In 1595, was published a pamphlet entitled, Maroccus Extaticus, or Bankes's Bay Horse in a Trance: A Discourse set downe in a merry Dialogue between Bankes and his Beast: anatomizing some Abuses and bad Trickes of this Age, 4to.: prefixed to which, was a print of the horse standing on his hind legs with a stick in his mouth, his master with a stick in his hand and a pair of dice on the ground. Ben Jonson [in his 134th Epigram] hints at the unfortunate catastrophe of both man and horse, which I find happened at Rome, where to the disgrace of the age, of the country, and of humanity, they were burnt by order of the pope, for magicians. See Don Zara del Fogo, 12mo. 1660, p. 114. REED.

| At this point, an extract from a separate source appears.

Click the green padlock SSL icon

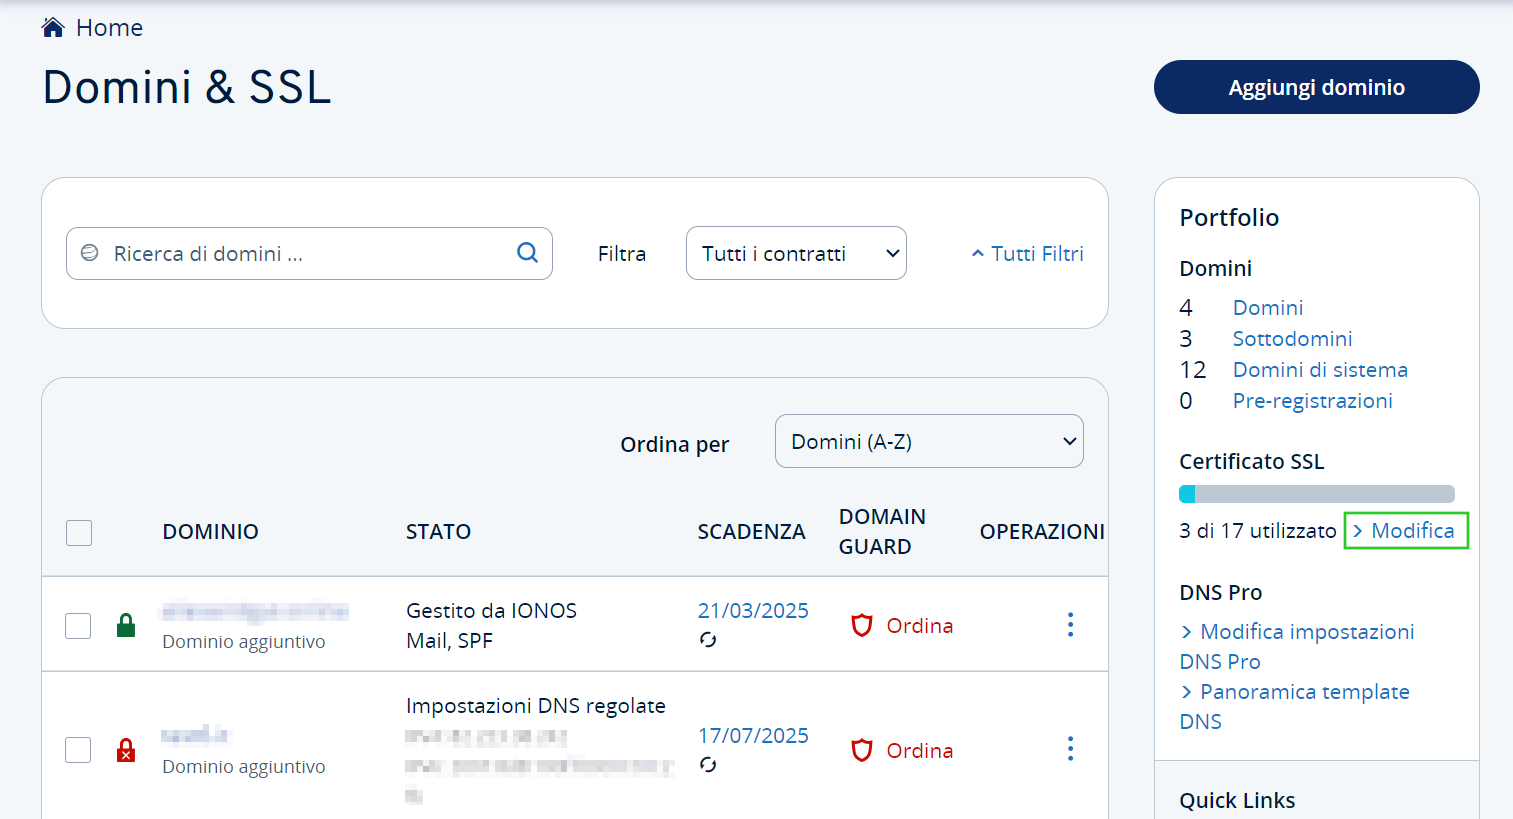[126, 626]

Bankes narrowly escaped in France, as we learn from Bishop Morton's answer to Theophilus Higgins: "Which bringeth into my remembrance a storie which Banks told me at Frankeford, from his own experience in France among the Capuchins, by whom he was brought into suspition of magicke, because of the strange feates which his horse Morocco plaied (as I take it) at Orleance; where he to redeem his credit, promised to manifest to the world that his horse was nothing lesse than a divell. To this end he commanded his horse to seek out one in the preasse of the people, who had a crucifixe on his hat; which done, he bad him kneele downe unto it; and not this only, but also to rise up againe and to kisse it. And now, gentlemen, (quoth he) I think my horse hath acquitted both me and himself; and so his adversaries rested satisfied: conceiving (as it might seeme) that the divell had no power to come neare the crosse." The best account

of Bankes and his horse is to be found (as Mr. Douce observes) in the notes to a French translation of Apuleius's Golden Ass, by Jean De Montlyard Sieur de Milleray, 1602. BOSWELL.